The prediction of active travel modes should complement existing analyses of physical activity using accelerometers. Accelerometers have been used with great effect to objectively quantify activity, but they are not without limitations. A well-known problem of traditional PA analyses using accelerometers is that cycling is not recognised as a form of moderate to vigorous activity, because cycling generates relatively low readings on a waist-worn accelerometer compared to other active modes. Identification of cycling from combined accelerometer and GPS data will allow better quantification of cycling as a form of physical activity. Traditional PA analyses will still miss cycling as a form of activity, but our method quantifies it, although with moderate precision. Furthermore, assessment of active travel using our method will help understand how people are active. For example, activity at a single location, e.g. the home/gym, will not be classed as active travel using our method, rather as a stationary travel mode, therefore a participant may show high levels of overall physical activity but low levels of active travel. Incorporation of this extra information will help to understand participant’s overall physical activity patterns. For example: if a participant shows increased PA but not active travel it is likely that they have increased their activity at locations such as at home or the gym. If we see no change in PA but an increase in active travel then participants have replaced some of their PA at a location with active travel.

There are several limitations to our study. First, we only identify the active modes walking and cycling, there is no consideration of running, or any other activity. This limitation is based on our study sample, where no commuters consistently used these modes, so we could not include them in our training data. However, walking and cycling represent the most frequently used active transport modes, and other modes were rarely reported by our participants. Any form of running will most likely be identified as walking using our method, due to the high acceleration that running causes on an accelerometer, and so will still be identified as active travel. We therefore feel that this limitation will have little impact on our study, although we would recommend caution in applying our method to a data-set where large quantities of running are expected.
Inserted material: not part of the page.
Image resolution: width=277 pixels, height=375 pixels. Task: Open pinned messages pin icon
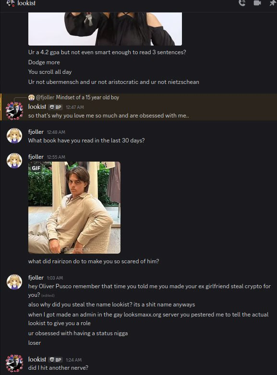tap(273, 3)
Secondly, we have demonstrated our capacity to identify major travel modes, but do not discriminate car travel from public transport. Consequently, if a study is attempting to quantify the use of public transport the current method is inadequate. To address this, we have developed a second model that discriminates bus travel. However, this leads to reduced overall accuracy, because the pattern of speed/activity can be confused between buses and other vehicles (Additional file 4). Further work in this area would need to assess the generalisability of our methods. Thirdly, our method does not identify the purpose of the journey, therefore there is no distinction between leisure and transport-related travel. Another method in addition to our identification step will be necessary to determine the context of the journey. Lastly, though we assess different geographical contexts, both are in the UK. We do not know how well the method would perform elsewhere in the world, where other transport options may be available. Furthermore, we have only tested the current model on adults, and further research could assess how well our model performs on older adults or children, to potentially be of use in a wider group of studies.

Conclusion

In summary we have developed a method to identify travel modes from accelerometer, GPS and GIS data for the ENABLE London study, which successfully predicts over 90% of points tested in a range of contexts. This method can be of use to complement existing analyses of physical activity, and assess active travel alongside physical activity. All code necessary to replicate the analysis, apply the method to other data-sets or predict from our models to other data-sets are provided, to facilitate usage by other researchers.